***** Excerpt *****

These interests are explored in a range of case studies relating to different fields of technology-based security governance. Four ‘security fields’ are worth highlighting in particular:

  • Surveillance, security and mobility

    Surveillance, security and mobility

    In our globalized world, the administration, control and securitization of various types of flows at local, national and international level is of fundamental importance. The programme of research provides critical accounts of how – and to what effect – multi-layered surveillance assemblages are coalescing around mobile objects, people (for example: the shopper, tourist, refugee, risky passenger, criminal, etc.), information and wealth.

    In order to exemplify the relationships between surveillance, circulation and mobility, it is revealing to point towards a particularly significant example at hand: the imbrications of surveillance and mobility in the post-9/11 context of the ‘war on terror’.  As security and terrorist risks are widely seen to colonize and operate through the everyday systems and spaces of highly urbanized and mobilized societies, so the post-9/11 ‘war on terror’ in particular is seen to emphasize the imperatives of securitizing civil infrastructures and mobility systems against lurking threats. Here the challenges of managing massive scales and densities of circulation within systems of mobility mix uncomfortably with the dilemmas involved in trying to anticipate threats and to manage public perception of risk.

***** Recorded information *****

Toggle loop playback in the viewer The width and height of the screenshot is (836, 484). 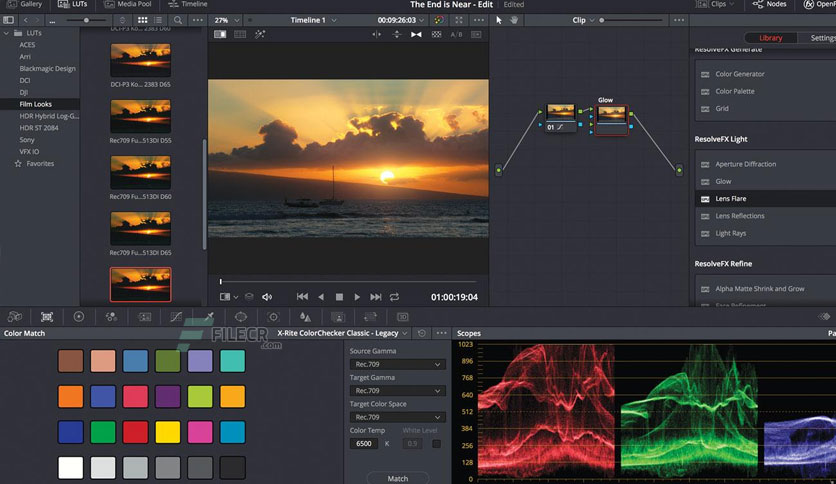click(x=394, y=297)
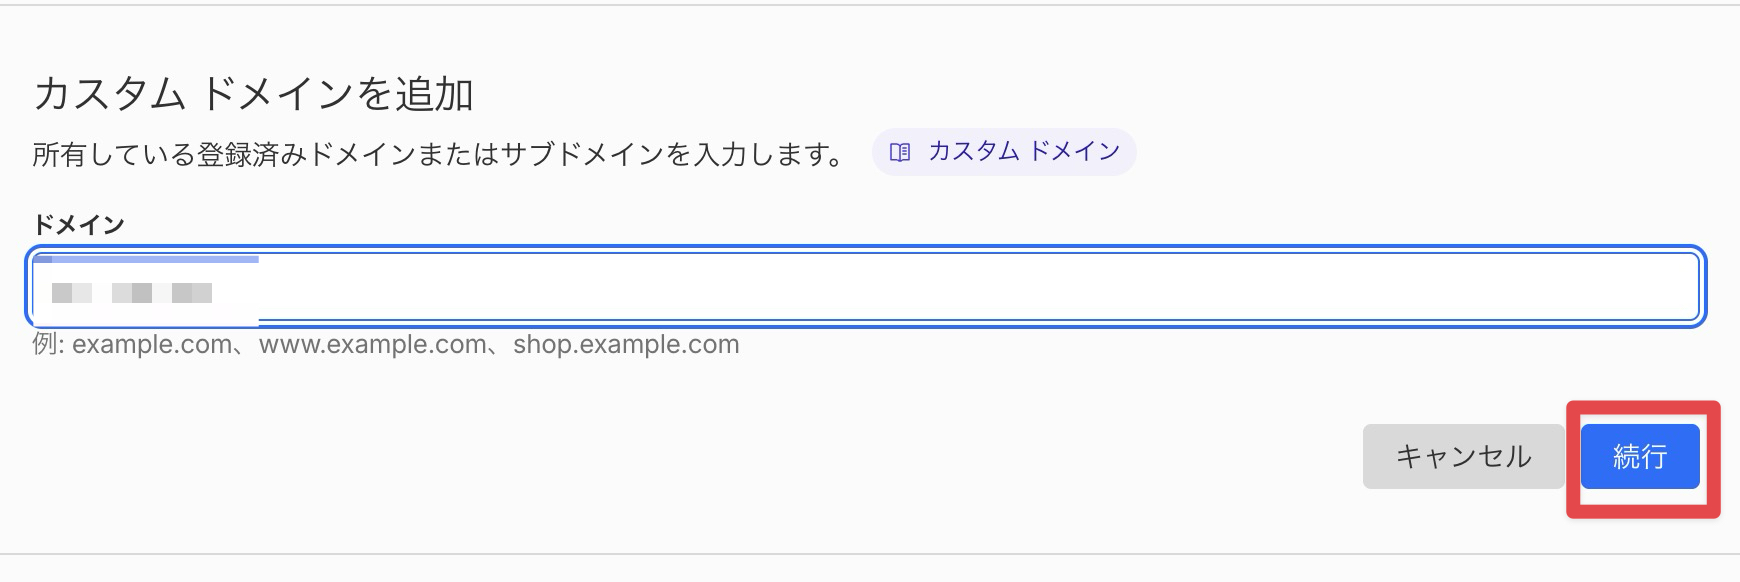Focus the ドメイン input field

click(866, 287)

*****

__What to do__
Resume the passage on surveillance, security and mobility after its last sentence. The material that comes after the passage stands apart from it.

__Right answer__
    Thus at the interface of two apparently opposed worlds – the necessary circulation of objects, people, information and wealth, and the institution of security restrictions, measures and interventions – the new geographies of surveillance are defined by a set of practices and techniques whose key challenge is to balance and combine the demands of mobility and security. By contrast with a mode of surveillance and regulation that limits movement, restricts access, prohibits mobility and encloses space, the contemporary politics of surveillance positively embrace mobility as a means of securitizing by managing the circulation and flow of people and objects. In this vision, not only do people, objects and money ‘on the move’ characterize modern life, but they also leave the patterns, traces and transactions that make the ‘network society’ securable. Key questions to address include:

    • How are the core requirements of mobility and security, circulation and surveillance balanced in the contemporary world?
    • How do emerging geographies of surveillance work to align the circulation of mobile bodies, data, objects and services with identification, verification and authentication controls?
    • How do practices and techniques of surveillance – as means and tools of mobility governance – engage with the key infrastructural networks that aim to ‘keep people moving’ through and between cities?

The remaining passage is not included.